◆ RECORD SET ◆
● ● ● ● ●

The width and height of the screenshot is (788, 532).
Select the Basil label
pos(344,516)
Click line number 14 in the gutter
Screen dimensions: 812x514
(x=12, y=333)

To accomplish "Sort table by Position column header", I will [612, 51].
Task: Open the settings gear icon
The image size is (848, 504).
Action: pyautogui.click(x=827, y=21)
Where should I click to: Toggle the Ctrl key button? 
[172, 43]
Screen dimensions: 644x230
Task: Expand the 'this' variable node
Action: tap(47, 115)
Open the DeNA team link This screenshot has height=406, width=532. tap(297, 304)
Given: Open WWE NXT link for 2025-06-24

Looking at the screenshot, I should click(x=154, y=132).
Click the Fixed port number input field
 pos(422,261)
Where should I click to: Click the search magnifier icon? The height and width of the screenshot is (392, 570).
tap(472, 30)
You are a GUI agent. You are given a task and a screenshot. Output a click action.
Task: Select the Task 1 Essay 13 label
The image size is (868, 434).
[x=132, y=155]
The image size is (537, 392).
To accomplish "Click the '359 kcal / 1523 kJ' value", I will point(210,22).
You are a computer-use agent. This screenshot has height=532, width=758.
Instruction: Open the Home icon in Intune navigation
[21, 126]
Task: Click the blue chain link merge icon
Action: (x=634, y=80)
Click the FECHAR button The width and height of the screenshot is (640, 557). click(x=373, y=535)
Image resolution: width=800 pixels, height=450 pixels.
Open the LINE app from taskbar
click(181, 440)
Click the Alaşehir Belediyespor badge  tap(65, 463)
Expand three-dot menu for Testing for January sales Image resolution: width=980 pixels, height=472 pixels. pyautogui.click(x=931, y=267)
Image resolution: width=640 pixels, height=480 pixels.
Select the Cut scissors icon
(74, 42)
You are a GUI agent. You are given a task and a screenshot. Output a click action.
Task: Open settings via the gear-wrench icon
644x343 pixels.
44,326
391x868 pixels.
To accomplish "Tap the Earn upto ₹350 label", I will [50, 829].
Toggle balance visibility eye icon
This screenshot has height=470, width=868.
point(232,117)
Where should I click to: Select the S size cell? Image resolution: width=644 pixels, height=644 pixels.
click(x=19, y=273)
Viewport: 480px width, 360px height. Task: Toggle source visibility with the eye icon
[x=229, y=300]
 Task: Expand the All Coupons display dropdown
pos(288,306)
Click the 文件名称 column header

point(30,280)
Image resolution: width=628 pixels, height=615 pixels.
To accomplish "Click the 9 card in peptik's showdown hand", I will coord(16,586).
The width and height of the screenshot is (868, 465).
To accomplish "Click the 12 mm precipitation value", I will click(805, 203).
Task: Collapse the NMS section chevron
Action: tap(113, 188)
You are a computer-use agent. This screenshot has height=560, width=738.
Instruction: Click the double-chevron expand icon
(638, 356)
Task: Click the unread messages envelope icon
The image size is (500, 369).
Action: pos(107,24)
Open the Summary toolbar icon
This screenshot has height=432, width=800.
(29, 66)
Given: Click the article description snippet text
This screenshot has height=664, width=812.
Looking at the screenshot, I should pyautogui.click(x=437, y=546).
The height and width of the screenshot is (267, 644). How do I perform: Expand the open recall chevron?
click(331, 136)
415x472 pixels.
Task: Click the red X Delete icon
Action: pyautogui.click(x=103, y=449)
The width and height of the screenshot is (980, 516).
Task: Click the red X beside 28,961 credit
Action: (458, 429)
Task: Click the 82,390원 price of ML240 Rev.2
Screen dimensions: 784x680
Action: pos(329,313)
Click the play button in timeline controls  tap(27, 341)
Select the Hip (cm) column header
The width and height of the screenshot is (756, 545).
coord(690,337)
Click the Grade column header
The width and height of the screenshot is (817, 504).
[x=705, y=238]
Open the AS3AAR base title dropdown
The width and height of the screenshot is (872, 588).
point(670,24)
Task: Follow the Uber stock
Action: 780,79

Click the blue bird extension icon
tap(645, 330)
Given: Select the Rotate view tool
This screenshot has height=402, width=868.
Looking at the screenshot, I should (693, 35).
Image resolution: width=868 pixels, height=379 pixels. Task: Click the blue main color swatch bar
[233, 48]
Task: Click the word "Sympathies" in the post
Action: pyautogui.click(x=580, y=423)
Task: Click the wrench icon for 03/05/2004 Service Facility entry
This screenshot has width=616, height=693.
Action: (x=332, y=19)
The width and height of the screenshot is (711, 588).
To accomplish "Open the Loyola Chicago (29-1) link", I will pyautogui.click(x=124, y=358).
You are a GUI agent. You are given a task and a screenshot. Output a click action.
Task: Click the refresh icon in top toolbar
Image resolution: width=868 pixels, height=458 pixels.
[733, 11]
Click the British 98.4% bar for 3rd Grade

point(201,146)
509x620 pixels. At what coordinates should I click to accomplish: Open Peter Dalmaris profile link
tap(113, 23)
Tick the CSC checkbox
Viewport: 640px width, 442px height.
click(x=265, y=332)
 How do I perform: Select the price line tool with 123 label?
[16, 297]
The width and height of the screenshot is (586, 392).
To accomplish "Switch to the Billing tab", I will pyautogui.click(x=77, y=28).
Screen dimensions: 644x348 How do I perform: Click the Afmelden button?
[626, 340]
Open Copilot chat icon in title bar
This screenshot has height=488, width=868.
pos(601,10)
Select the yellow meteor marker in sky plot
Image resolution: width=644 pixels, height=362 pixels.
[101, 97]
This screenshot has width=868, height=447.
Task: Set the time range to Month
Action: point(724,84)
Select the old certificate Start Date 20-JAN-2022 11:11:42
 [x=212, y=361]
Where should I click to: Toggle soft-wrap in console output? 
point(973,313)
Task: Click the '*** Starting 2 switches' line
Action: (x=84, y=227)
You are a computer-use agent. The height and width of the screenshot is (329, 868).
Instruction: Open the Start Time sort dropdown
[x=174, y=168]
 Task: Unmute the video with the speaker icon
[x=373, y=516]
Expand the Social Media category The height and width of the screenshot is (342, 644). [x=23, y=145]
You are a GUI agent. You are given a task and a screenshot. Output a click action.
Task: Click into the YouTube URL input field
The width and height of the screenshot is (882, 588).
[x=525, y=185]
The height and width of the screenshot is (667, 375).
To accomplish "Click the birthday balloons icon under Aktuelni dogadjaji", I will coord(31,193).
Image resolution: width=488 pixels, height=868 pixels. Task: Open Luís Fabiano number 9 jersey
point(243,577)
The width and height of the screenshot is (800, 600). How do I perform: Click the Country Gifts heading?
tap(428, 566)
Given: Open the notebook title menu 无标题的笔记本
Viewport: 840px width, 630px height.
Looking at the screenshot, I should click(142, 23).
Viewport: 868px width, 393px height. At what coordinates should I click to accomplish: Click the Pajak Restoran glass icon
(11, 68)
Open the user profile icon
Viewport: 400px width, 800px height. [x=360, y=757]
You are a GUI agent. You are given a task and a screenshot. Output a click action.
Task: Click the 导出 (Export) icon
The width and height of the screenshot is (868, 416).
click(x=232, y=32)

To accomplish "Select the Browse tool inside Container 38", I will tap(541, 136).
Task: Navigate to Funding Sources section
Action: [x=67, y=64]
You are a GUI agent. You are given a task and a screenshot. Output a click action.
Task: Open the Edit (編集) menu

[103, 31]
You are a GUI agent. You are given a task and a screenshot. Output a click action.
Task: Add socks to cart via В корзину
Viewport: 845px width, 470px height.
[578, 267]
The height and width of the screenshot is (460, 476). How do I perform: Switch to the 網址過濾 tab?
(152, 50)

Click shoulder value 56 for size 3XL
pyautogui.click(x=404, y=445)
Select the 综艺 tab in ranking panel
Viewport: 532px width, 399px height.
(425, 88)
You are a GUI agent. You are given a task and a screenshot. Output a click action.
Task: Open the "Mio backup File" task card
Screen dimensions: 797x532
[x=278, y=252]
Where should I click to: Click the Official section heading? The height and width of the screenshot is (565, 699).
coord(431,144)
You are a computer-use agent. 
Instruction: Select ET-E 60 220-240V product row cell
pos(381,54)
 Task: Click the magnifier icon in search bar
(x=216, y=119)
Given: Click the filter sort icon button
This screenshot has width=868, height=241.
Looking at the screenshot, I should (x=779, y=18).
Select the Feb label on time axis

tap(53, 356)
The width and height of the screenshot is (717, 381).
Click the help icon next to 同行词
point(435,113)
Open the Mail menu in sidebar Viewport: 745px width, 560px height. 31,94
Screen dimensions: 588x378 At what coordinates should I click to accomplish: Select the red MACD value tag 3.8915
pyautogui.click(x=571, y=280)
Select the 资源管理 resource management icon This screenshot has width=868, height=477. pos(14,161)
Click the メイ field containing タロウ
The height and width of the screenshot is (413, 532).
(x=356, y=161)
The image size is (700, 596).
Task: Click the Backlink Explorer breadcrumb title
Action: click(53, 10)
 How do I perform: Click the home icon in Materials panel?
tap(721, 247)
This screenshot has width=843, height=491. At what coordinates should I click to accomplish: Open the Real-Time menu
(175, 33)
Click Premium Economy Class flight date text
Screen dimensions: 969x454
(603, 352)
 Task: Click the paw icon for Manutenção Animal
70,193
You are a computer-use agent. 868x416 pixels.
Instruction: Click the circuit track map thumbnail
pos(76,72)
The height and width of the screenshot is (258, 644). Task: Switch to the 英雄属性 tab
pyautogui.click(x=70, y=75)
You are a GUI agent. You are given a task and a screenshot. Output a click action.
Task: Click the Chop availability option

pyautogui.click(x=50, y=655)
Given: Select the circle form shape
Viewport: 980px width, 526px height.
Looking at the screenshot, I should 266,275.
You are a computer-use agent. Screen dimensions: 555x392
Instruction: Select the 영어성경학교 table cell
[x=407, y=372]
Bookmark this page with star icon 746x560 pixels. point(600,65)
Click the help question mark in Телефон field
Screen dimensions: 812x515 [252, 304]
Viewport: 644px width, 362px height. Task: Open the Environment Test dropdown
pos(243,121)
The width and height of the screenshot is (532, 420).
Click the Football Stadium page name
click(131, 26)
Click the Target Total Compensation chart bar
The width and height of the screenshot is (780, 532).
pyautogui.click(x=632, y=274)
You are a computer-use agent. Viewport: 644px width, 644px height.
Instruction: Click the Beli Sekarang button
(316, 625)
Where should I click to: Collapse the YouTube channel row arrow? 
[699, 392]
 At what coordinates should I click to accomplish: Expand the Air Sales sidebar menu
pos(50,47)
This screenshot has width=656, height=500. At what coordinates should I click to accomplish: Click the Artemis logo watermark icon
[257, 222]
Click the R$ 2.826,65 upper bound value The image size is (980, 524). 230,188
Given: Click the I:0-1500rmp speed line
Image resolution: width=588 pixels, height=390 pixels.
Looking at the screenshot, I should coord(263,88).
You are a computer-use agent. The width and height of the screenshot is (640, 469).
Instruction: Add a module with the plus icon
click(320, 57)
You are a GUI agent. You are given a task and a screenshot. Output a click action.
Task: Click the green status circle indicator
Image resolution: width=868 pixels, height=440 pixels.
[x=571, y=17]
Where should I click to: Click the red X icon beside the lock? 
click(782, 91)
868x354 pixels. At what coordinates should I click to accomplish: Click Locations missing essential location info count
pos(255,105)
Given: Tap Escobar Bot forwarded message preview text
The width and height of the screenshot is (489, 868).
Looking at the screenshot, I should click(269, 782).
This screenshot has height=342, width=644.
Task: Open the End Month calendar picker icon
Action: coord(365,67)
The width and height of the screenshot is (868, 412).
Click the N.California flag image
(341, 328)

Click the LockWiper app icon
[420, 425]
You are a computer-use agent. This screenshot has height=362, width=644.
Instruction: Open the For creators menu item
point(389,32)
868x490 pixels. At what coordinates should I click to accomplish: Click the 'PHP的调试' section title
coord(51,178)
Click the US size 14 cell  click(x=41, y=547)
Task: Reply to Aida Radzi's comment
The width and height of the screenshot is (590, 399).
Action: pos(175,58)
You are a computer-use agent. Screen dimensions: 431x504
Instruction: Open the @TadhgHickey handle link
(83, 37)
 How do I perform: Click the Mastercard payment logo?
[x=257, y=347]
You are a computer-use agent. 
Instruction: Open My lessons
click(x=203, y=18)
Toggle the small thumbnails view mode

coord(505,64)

● ● ● ● ●

◆ WHAT YOU SHOULD DO ◆
Scan the records above for the string "text", and copy every line where it turns up.

◆ YOUR SOLUTION ◆
Given: Click the article description snippet text
Click Premium Economy Class flight date text
Given: Tap Escobar Bot forwarded message preview text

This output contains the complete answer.